Tunnel traffic

The debate over light rail's effect on traffic gets noisier but no clearer.

WILL SOUND TRANSIT’S light rail make traffic worse or better downtown?

The debate raged on as light rail’s opponents and backers released dueling reports in the last two weeks. The focus of the latest dustup over rail is the bus tunnel that runs underneath downtown. Sound Transit needs to use the tunnel to get light rail through downtown, but light rail’s opponents believe the tunnel should be used solely for buses.

Last week, Sound Transit released a report showing that joint bus-rail operations in the tunnel, currently traversed by around 1,200 buses daily, could actually result in a net loss of buses on surface streets, as people opt to use light rail rather than hopping on Metro’s buses.

Come again? Didn’t a report issued by six light-rail opponents on the 13-member King County Council (which, since King County owns the tunnel, controls the tunnel’s ultimate fate) just reach the exact opposite conclusion?

As usual, it’s all in how you massage the numbers.

The Sound Transit report assumes, based on averages provided by King County Metro, that people don’t like to stand up on buses. According to the report, buses in the tunnel would only be 80 percent full, with just 46 riders on board. The same report also assumes that people do like to stand up on light rail; that translates into light-rail cars packed with 137 people, or 1.85 people for every available seat.
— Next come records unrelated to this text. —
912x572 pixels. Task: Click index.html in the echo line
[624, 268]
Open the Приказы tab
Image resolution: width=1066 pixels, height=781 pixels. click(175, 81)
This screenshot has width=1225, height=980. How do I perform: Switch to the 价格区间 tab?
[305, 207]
That adds up to a peak capacity of about 16,480 trips through the tunnel every hour—more than enough to hold street-level bus traffic at or below current levels. Sound Transit project manager Michael Williams says the figures for light rail give each standing passenger more than five square feet of standing room; moreover, since light rail would presumably stop more frequently than express bus service, people would have more opportunities to scramble for seats. Contrast that with express buses, which don’t stop between downtown and their destinations. “If you’re taking a trip from the tunnel to Federal Way, you don’t want to be standing all the way there,” Williams says.

But critics say joint operations of rail and buses in the tunnel would be unsafe, uneconomical, and ultimately inefficient. In late July, a report commissioned by the King County Council’s transportation committee concluded that joint tunnel operations would cost more than bus-only use, greatly increase congestion on downtown streets, and result in much lower tunnel usage—11,000 passengers per hour, compared to 18,500 with buses only. Compared to the Sound Transit report, the county council’s study assumed a slightly more modest 533 passengers per train, slower headways between trains, and 90 passengers per bus—twice as many as in Sound Transit’s study.
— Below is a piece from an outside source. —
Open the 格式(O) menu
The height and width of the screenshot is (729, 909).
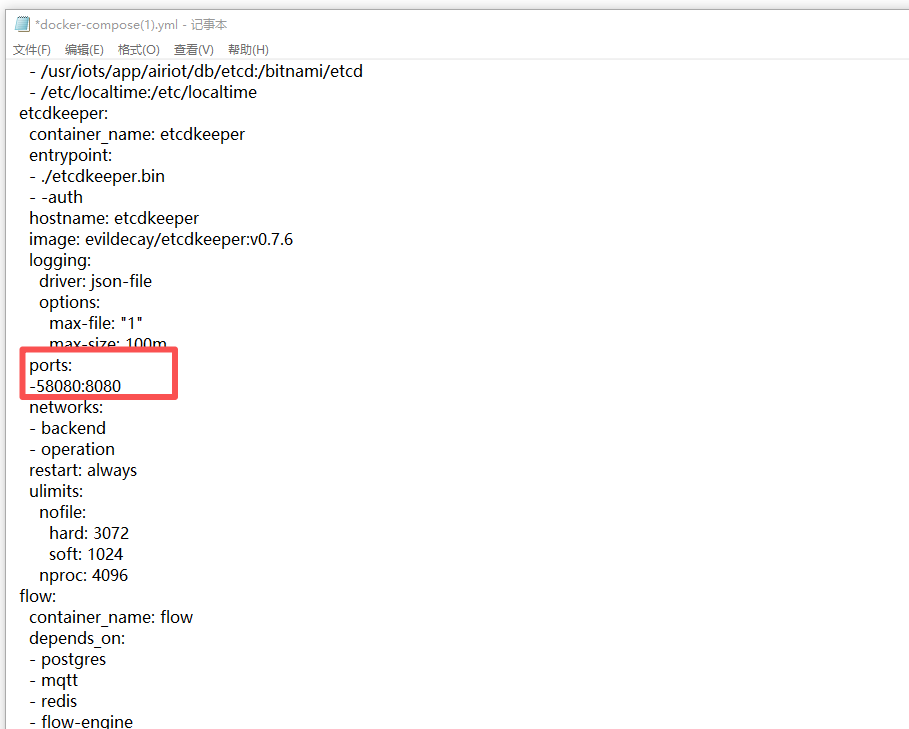pyautogui.click(x=138, y=49)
The study’s sponsor and King County Council member Maggi Fimia says people are sick of waiting for light rail to materialize. Fimia notes that since 1999, when an agreement was negotiated among Sound Transit, the city of Seattle, and King County to transfer the tunnel from the county to the transit agency in 2004, Sound Transit has had to drastically revise its cost estimates—and the scheduled completion date—for its 24-mile light-rail line. Those changes meant the agreement had to be re-negotiated, giving Fimia and five others on the council an opportunity to propose that trains be blocked permanently from the tunnel as a condition of its transfer to the transit agency. “The [light-rail] program is vastly different, and the impacts to our system are much more dire than we had believed,” Fimia says. “At this point, we as a county need to protect our bus riders. We could put twice as many buses in there as we have now.”

Sound Transit supporters, including consultant Roger Pence, say the county’s consultants are cooking their numbers. “They’re assuming a level of bus activity that is on the ragged edge of practicality,” Pence says. “Then they compare that to light rail operating at a very modest level. It’s not apples to apples.” Pence says the study’s authors are all affiliated with Sane Transit, a group opposed to light rail. He claims they reached a foregone conclusion, given their published anti-light-rail leanings. “This is just a rehashing of preexisting political tracts on their Web page where they said essentially the same thing,” Pence says. “All [the consultants] did for $25,000 was regurgitate their previous writings.”

But Fimia says critics need to take a harder look at the numbers before they criticize the group’s proposals. “It’s very easy to say, ‘You have doubts and you’re a skeptic, therefore everything in your report is not valid.'” But, Fimia asks, “For those of us who were light-rail supporters, what in the world would be our motives?”